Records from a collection
──────

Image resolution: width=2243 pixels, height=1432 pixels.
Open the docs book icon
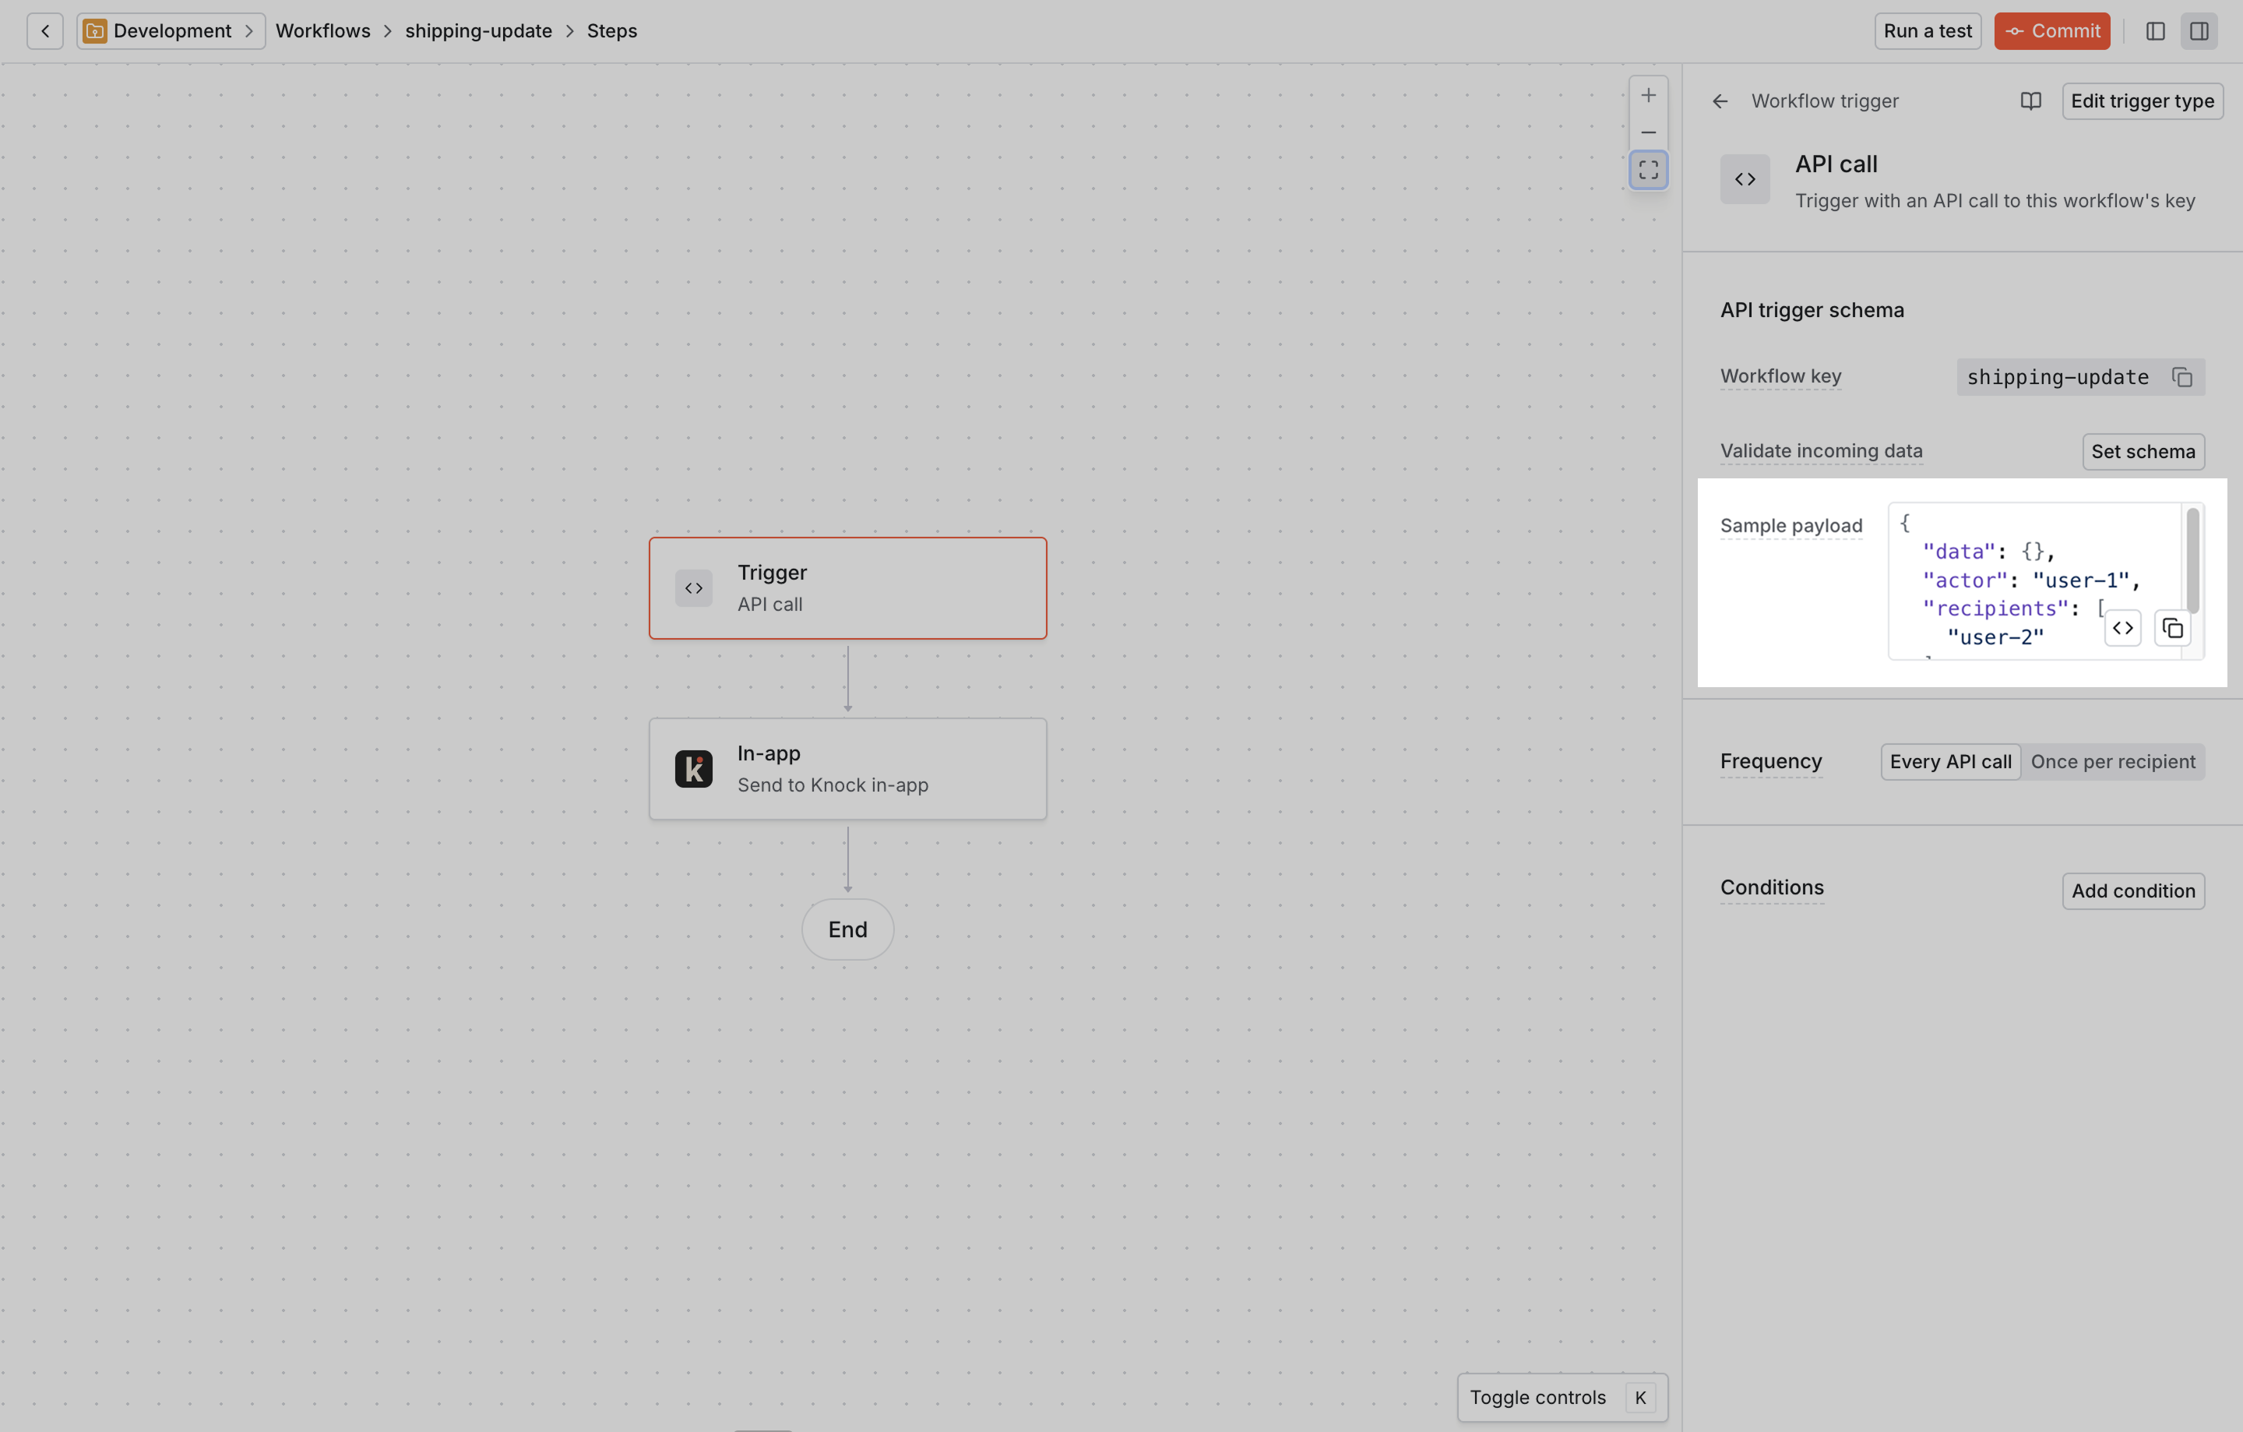pos(2031,101)
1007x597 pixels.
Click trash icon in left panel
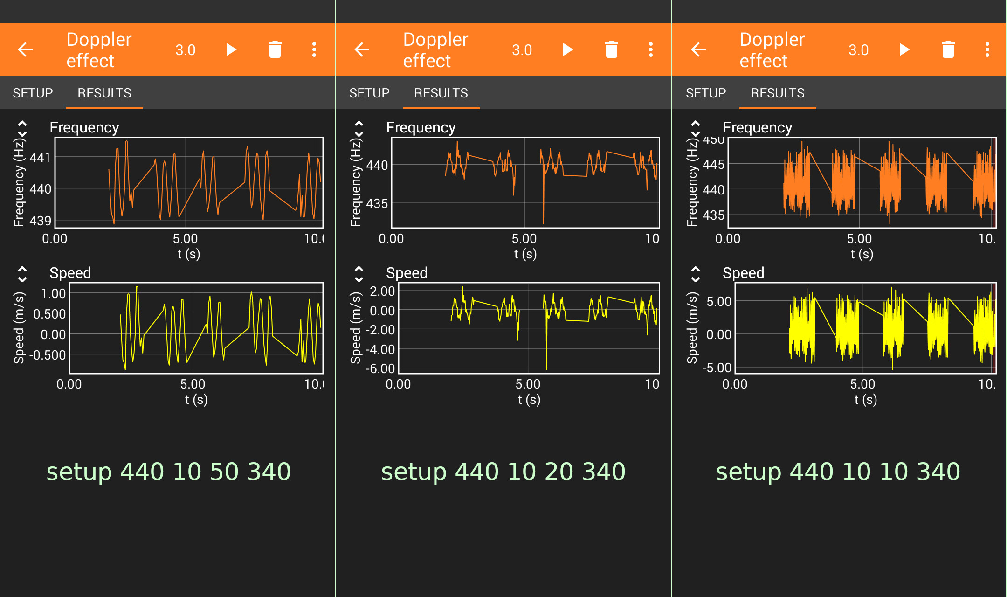(275, 49)
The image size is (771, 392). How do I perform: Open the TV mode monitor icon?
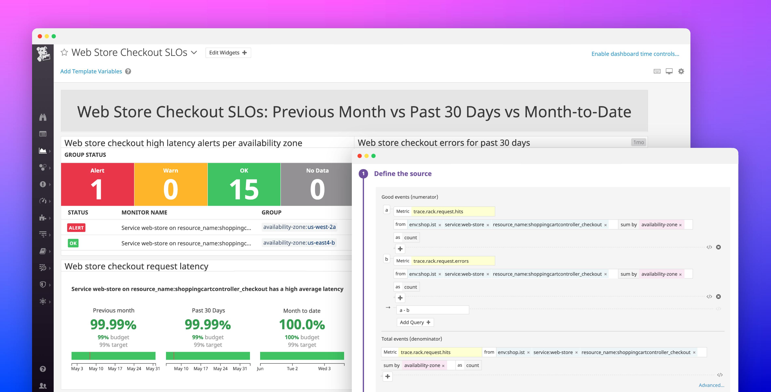[669, 71]
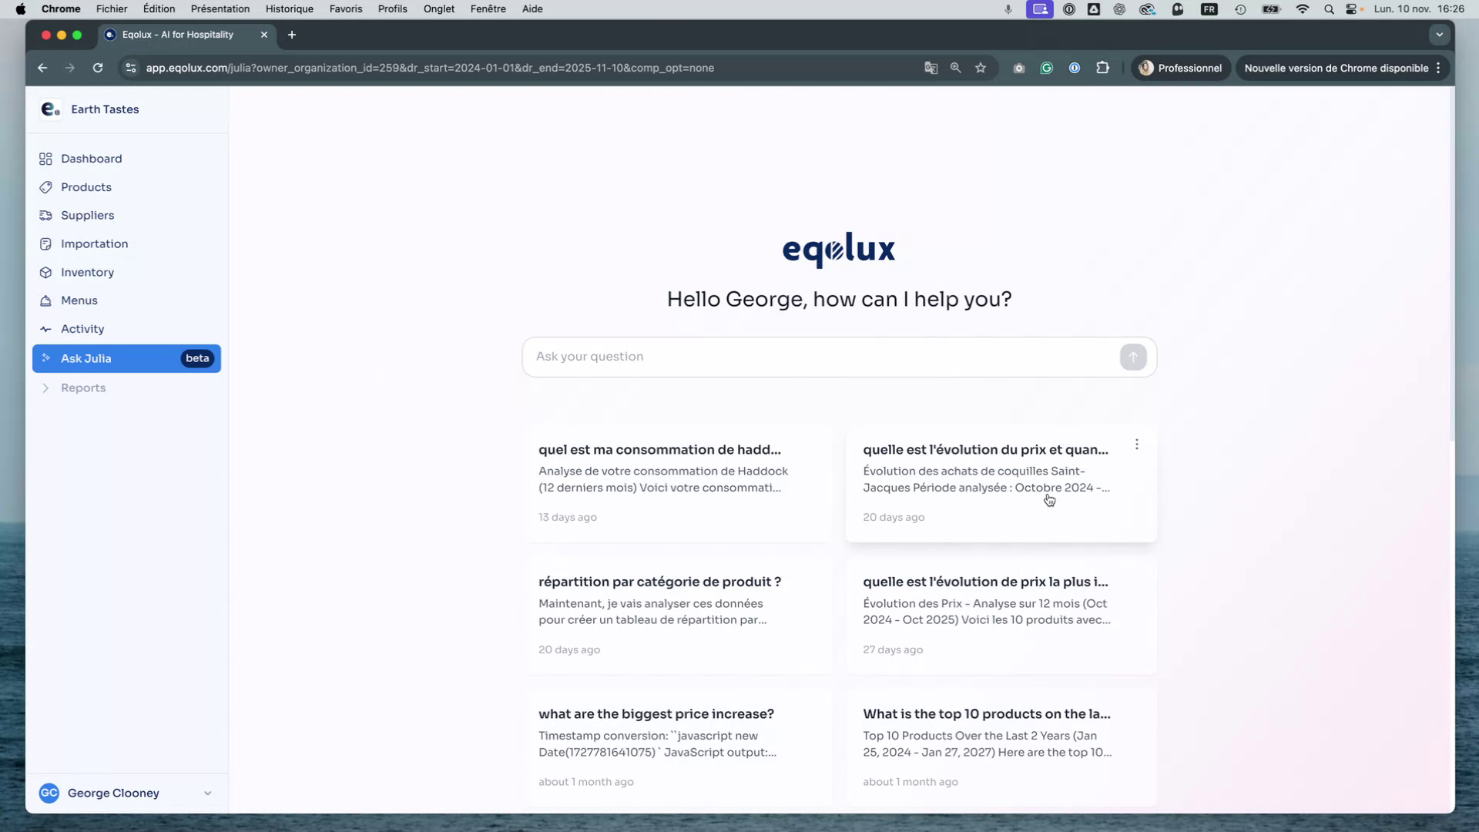Screen dimensions: 1479x832
Task: Switch to the Eqolux browser tab
Action: pos(176,35)
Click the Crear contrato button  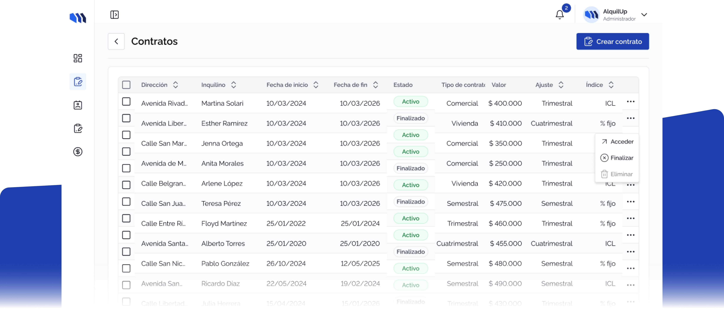coord(612,42)
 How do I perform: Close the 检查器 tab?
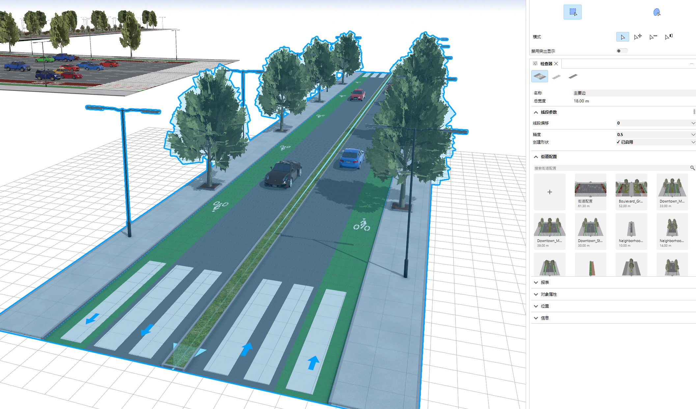pos(556,64)
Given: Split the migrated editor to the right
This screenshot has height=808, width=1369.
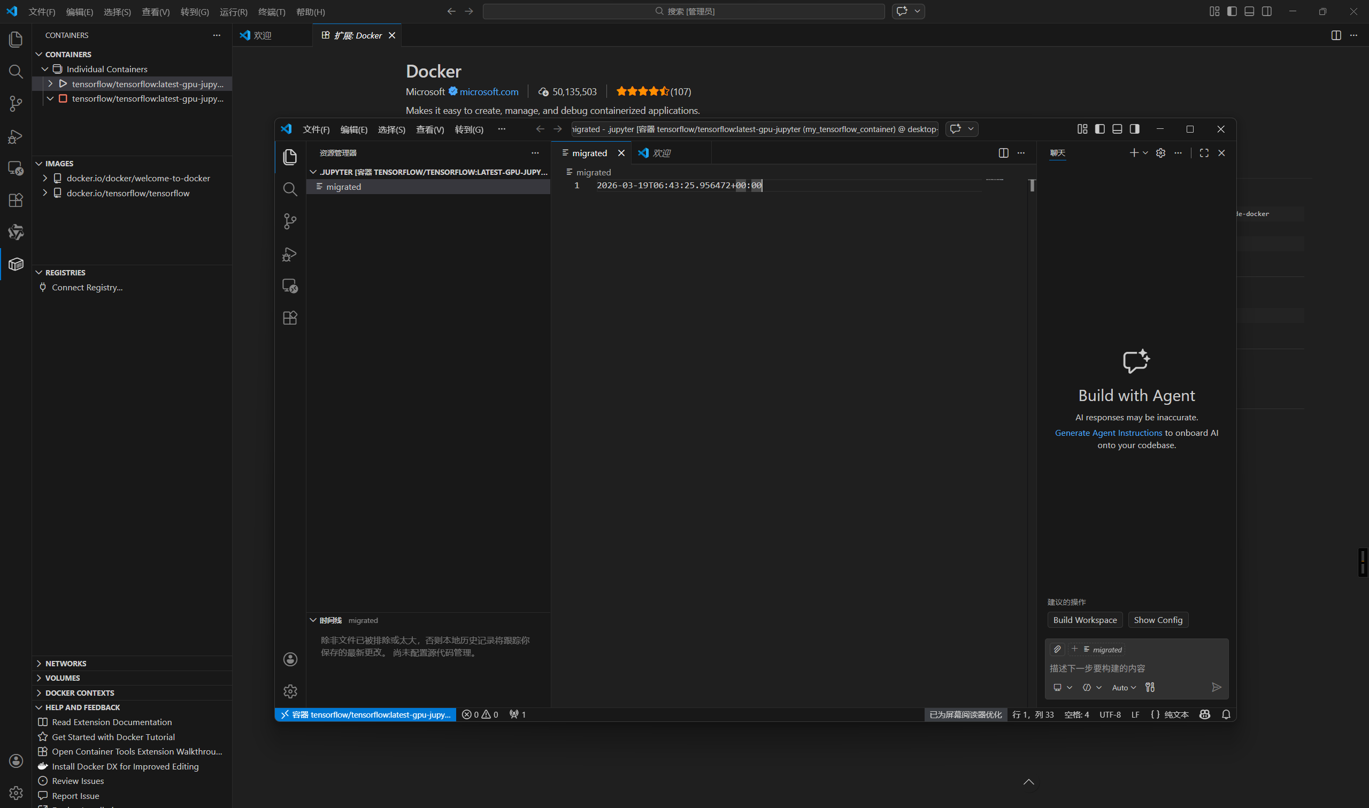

──────

## Task objective
Starting at the line that contains "How do I perform: Close the 检查器 tab?", reproduce exactly and only the lines through the end of the entries above, with the pictures excluded.

## Task response
 How do I perform: Close the 检查器 tab?
pos(556,64)
Given: Split the migrated editor to the right
This screenshot has height=808, width=1369.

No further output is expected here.